Learn about pursuing a Master’s or PhD at Huddersfield.

Research Excellence

See how our innovative research shapes what you'll learn.

Important information

When you enrol as a student of the University, your study and time with us will be governed by our terms and conditions, Handbook of Regulations and associated policies. It is important that you familiarise yourself with these as you will be asked to agree to them when you join us as a student. You will find a guide to the key terms here, along with the Student Protection Plan.

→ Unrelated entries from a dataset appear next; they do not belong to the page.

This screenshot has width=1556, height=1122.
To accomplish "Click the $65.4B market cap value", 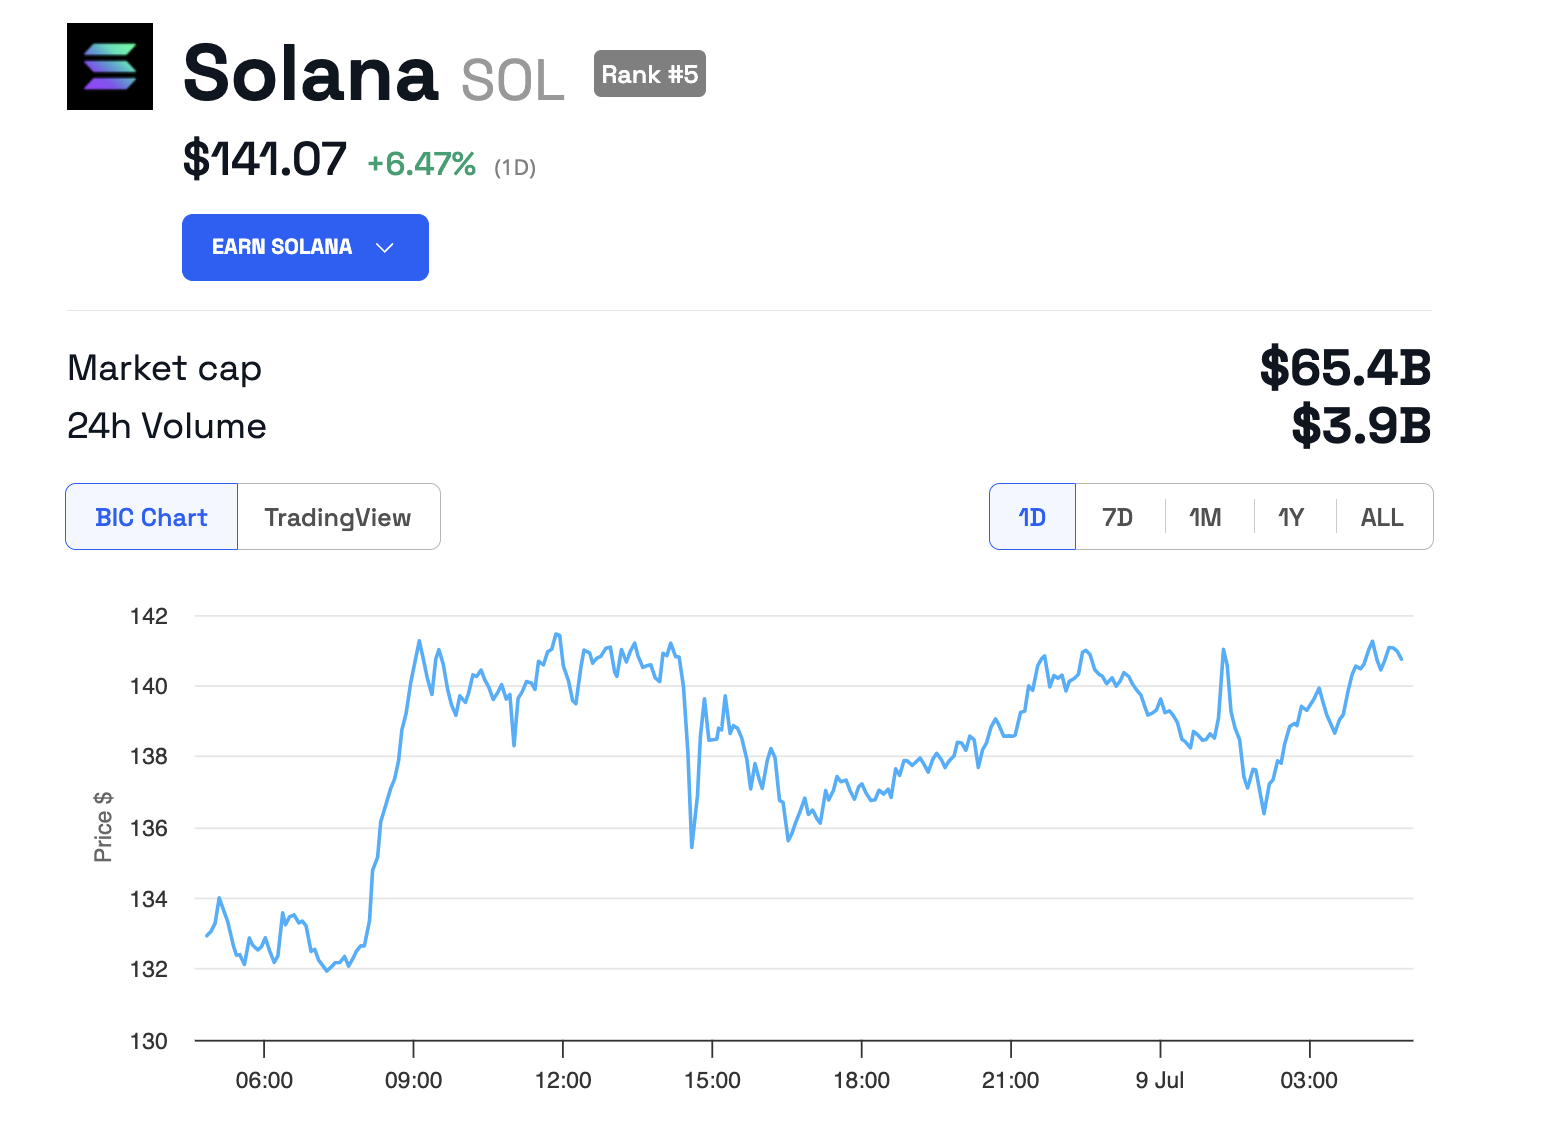I will click(1345, 368).
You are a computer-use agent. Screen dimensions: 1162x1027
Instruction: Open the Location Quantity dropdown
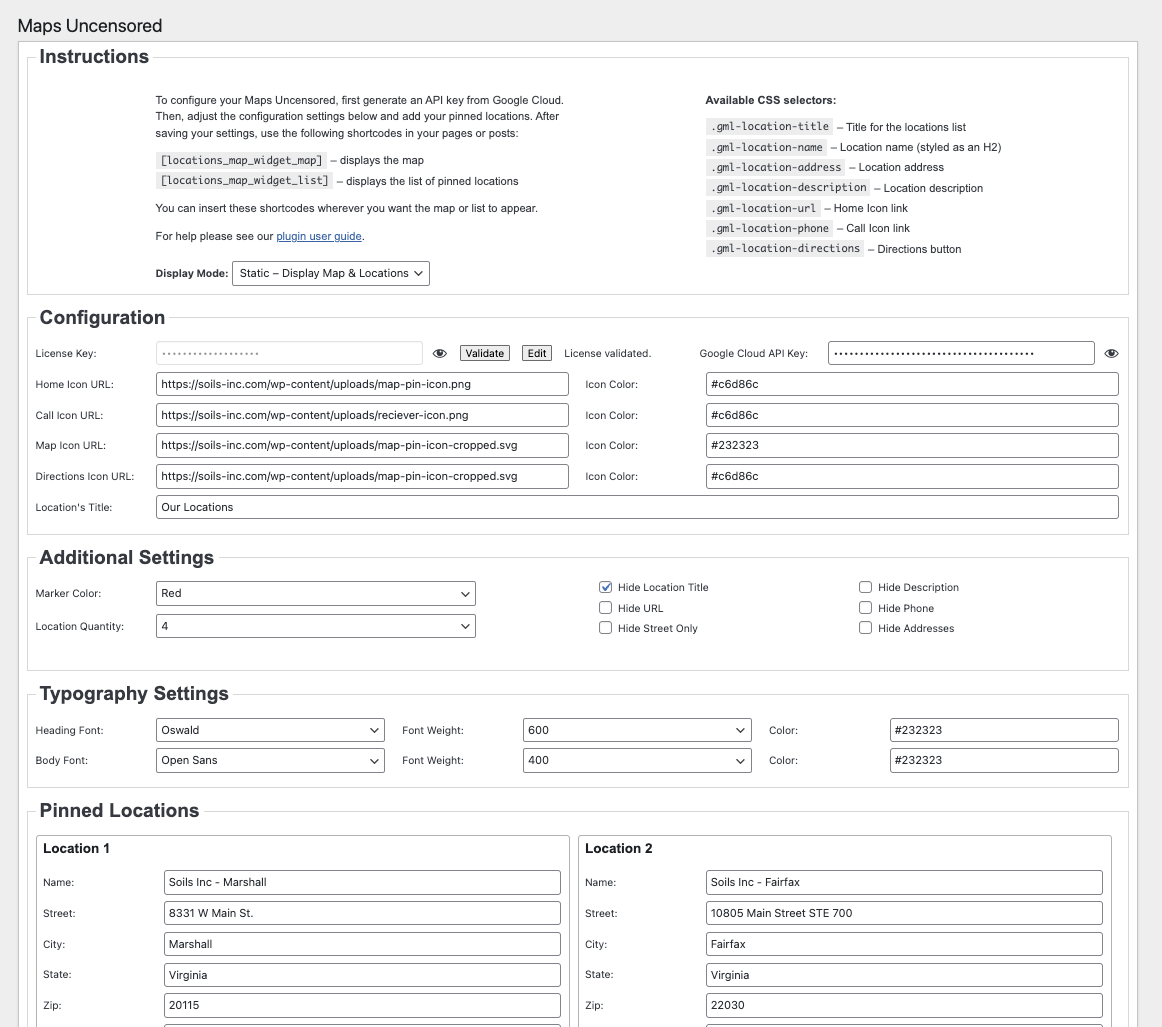tap(316, 626)
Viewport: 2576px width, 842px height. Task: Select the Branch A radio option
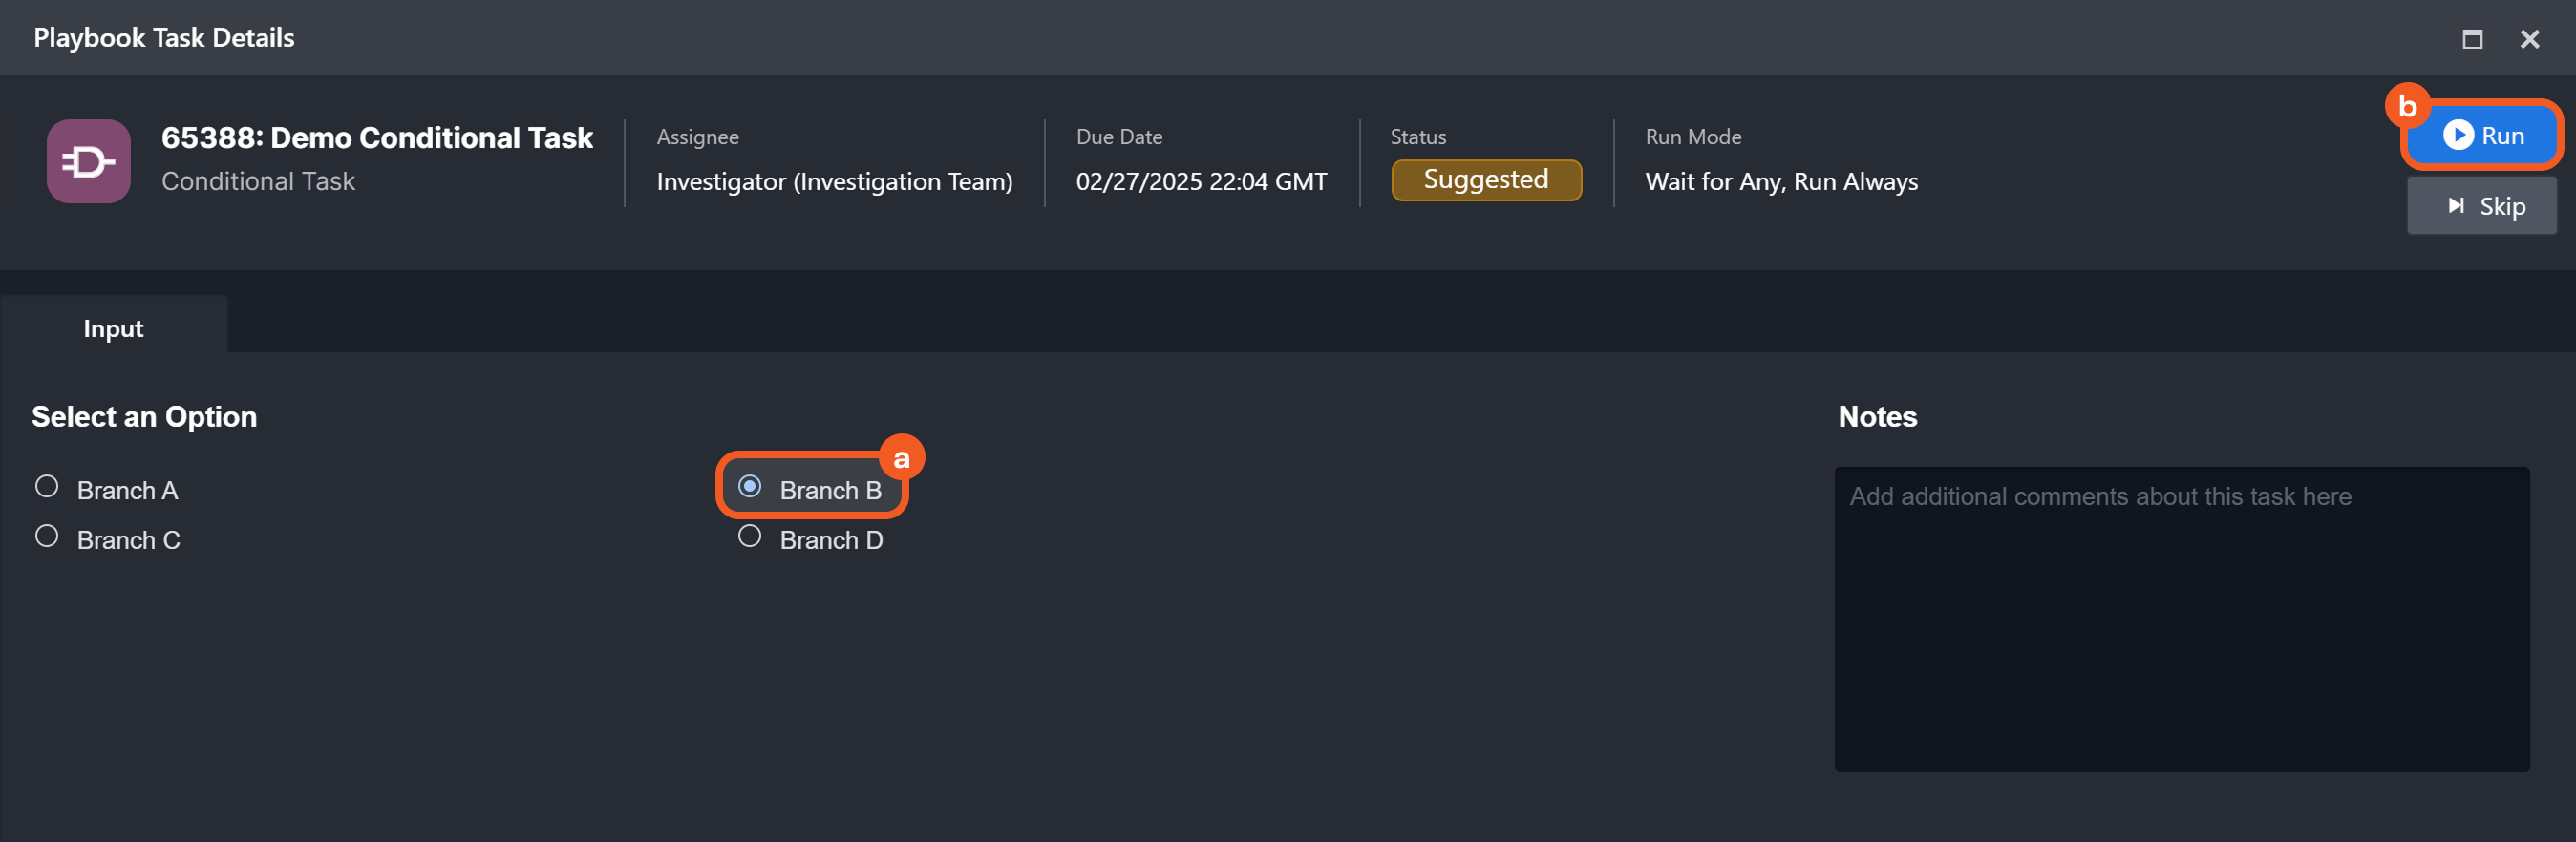(47, 487)
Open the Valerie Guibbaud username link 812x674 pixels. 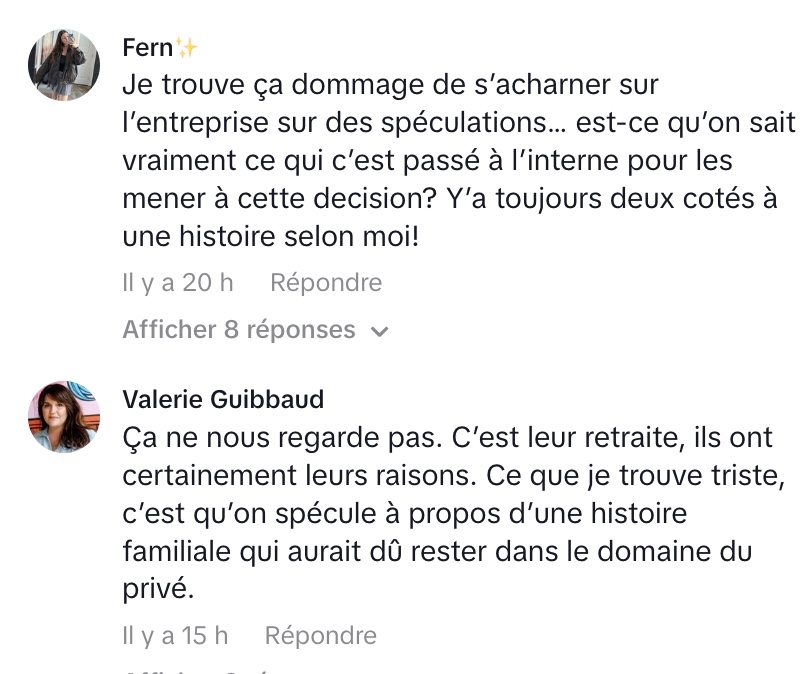click(223, 400)

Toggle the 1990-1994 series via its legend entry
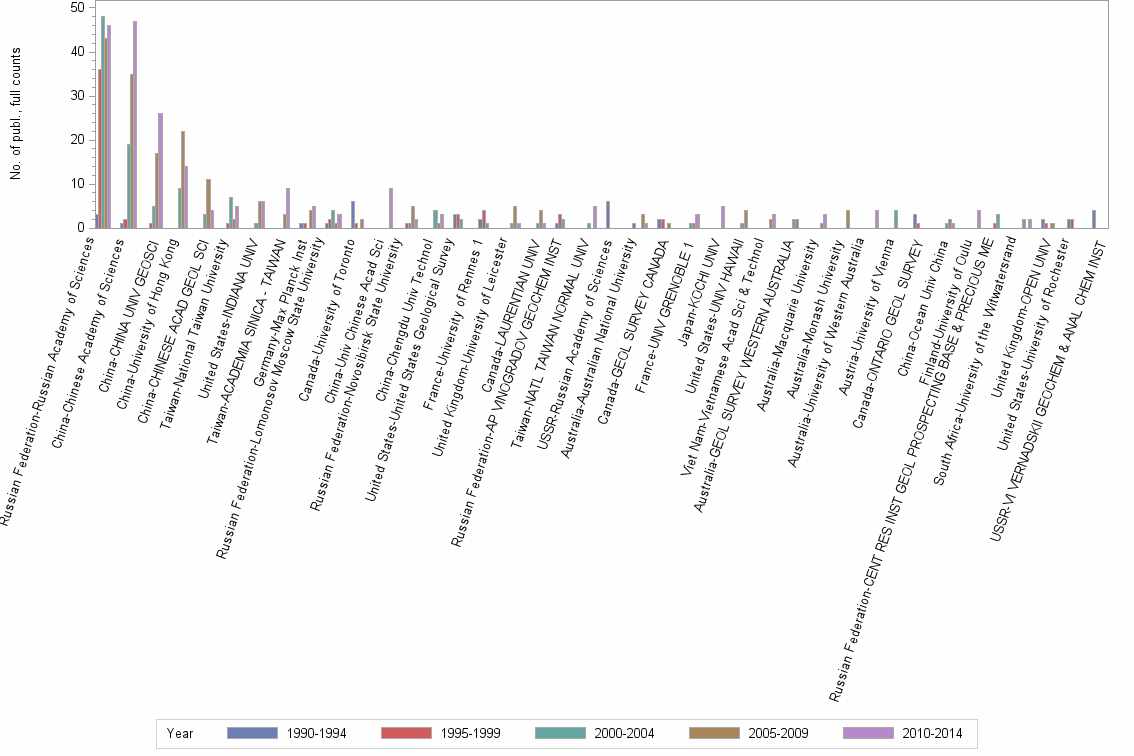pos(317,733)
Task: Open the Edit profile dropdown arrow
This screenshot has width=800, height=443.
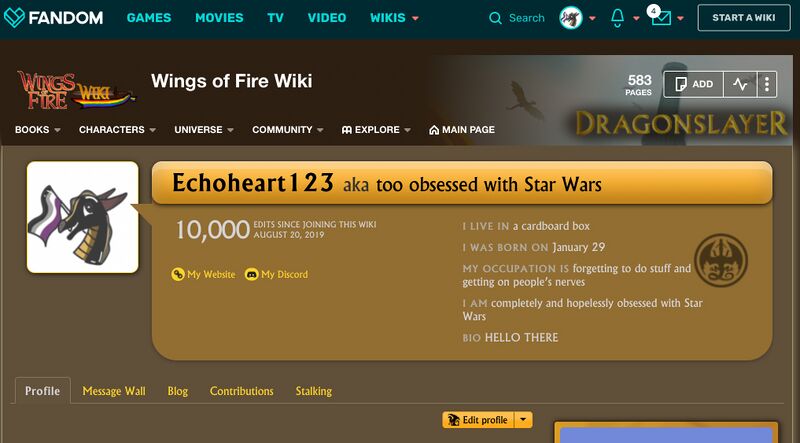Action: coord(523,420)
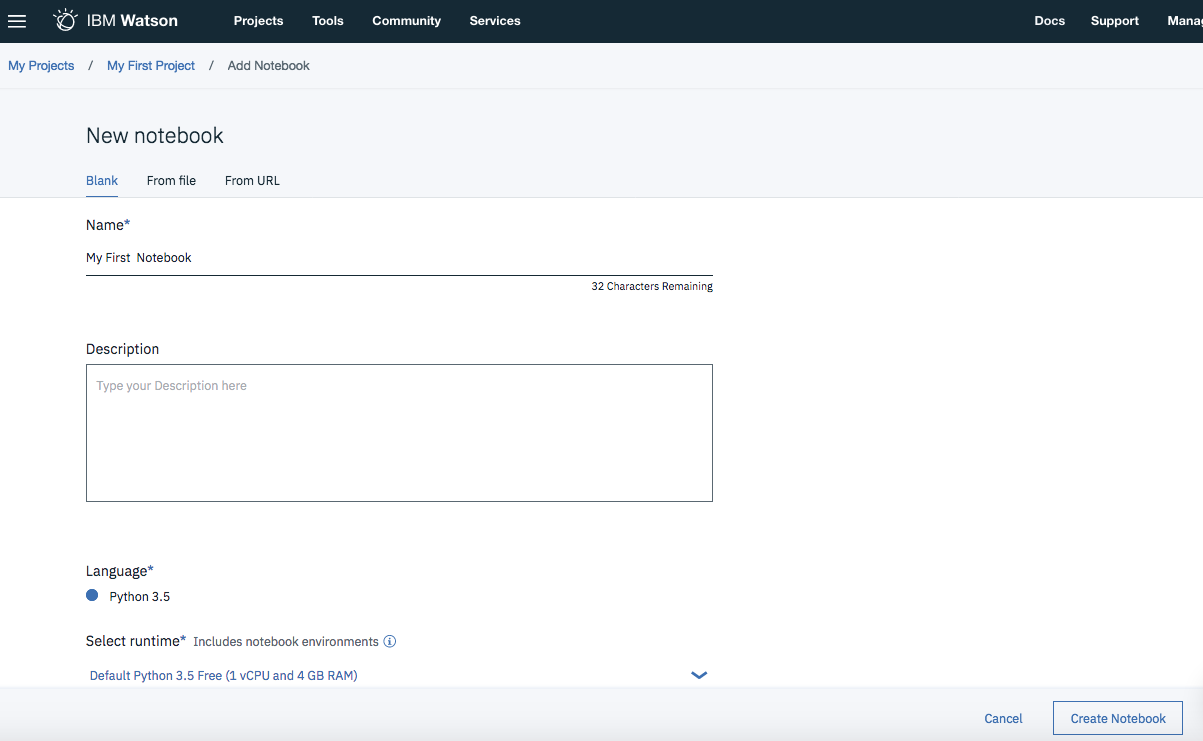Open the hamburger navigation menu

17,21
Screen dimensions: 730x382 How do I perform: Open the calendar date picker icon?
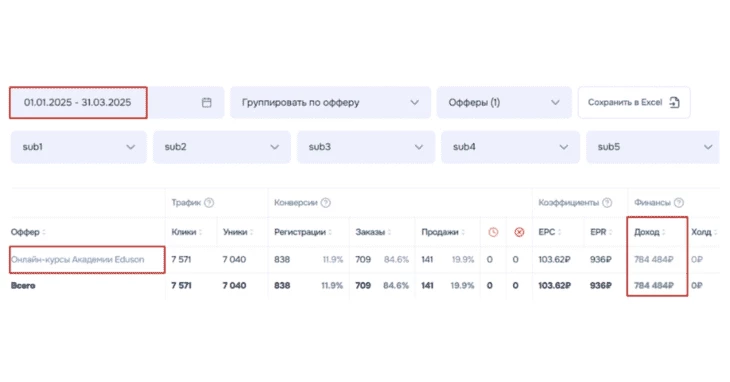207,102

Although we always try and ensure we deliver our courses as described, sometimes we may have to make changes for the following reasons:

Changes to a course you have applied for but are not yet enrolled on

If we propose to make a major change to a course that you are holding an offer for, then we will tell you as soon as possible so that you can decide whether to withdraw your application prior to enrolment. We may occasionally have to withdraw a course you have applied for or combine your programme with another programme if we consider this reasonably necessary to ensure a good student experience, for example if there are not enough applicants. Where this is the case we will notify you as soon as reasonably possible and if you are unhappy with the change we will discuss with you other suitable courses we can transfer your application to. If you do not wish to transfer to another course with us, you may cancel your application and we will refund you any deposits or fees you have paid to us.

Changes to your course after you enrol as a student

Changes to option modules

Where your course allows you to choose modules from a range of options, we will review these each year and change them to reflect the expertise of our staff, current trends in research and as a result of student feedback or demand for certain modules. We will always ensure that you have an equivalent range of options to that advertised for the course. We will let you know in good time the options available for you to choose for the following year.

Major changes

We will only make major changes to non-optional modules on a course if it is necessary for us to do so and provided such changes are reasonable. A major change is a change that substantially changes the outcomes, or a significant part of your course, such as the nature of the award or a substantial change to module content, teaching days (part time provision), type of delivery or assessment of the core curriculum. For example, it may be necessary to make a major change to reflect changes in the law or the requirements of the University’s regulators or a commissioning or accrediting body. We may also make changes to improve the course in response to student, examiners’ or other course evaluators’ feedback or to ensure you are being taught current best practice. Major changes may also be necessary because of circumstances outside our reasonable control, such as a key member of staff being unable to teach due to illness, where they have a particular specialism that can’t be adequately covered by other members of staff; or due to pandemics, other disasters (such as fire, flood or war) or changes made by the government.

Major changes would usually be made with effect from the next academic year, but may happen sooner in an emergency. We will notify you as soon as possible should we need to make a major change and will consult with affected groups of students and any changes would only be made in accordance with our regulations. If you reasonably believe that the proposed change will cause you detriment or hardship we will, if appropriate, work with you to try to reduce the adverse effect on you or find an appropriate solution. Where an appropriate solution cannot be found and you let us know before the change takes effect you can cancel your registration and withdraw from the University without liability to the University for any additional tuition fees. We will provide reasonable support to assist you with transferring to another university if you wish to do so and you may be eligible for an exit award depending on how far through your course you are.

In exceptional circumstances, we may, for reasons outside of our control, be forced to discontinue or suspend your course. Where this is the case, a formal exit strategy will be followed in accordance with the student protection plan.

The Office for Students (OfS) is the principal regulator for the University.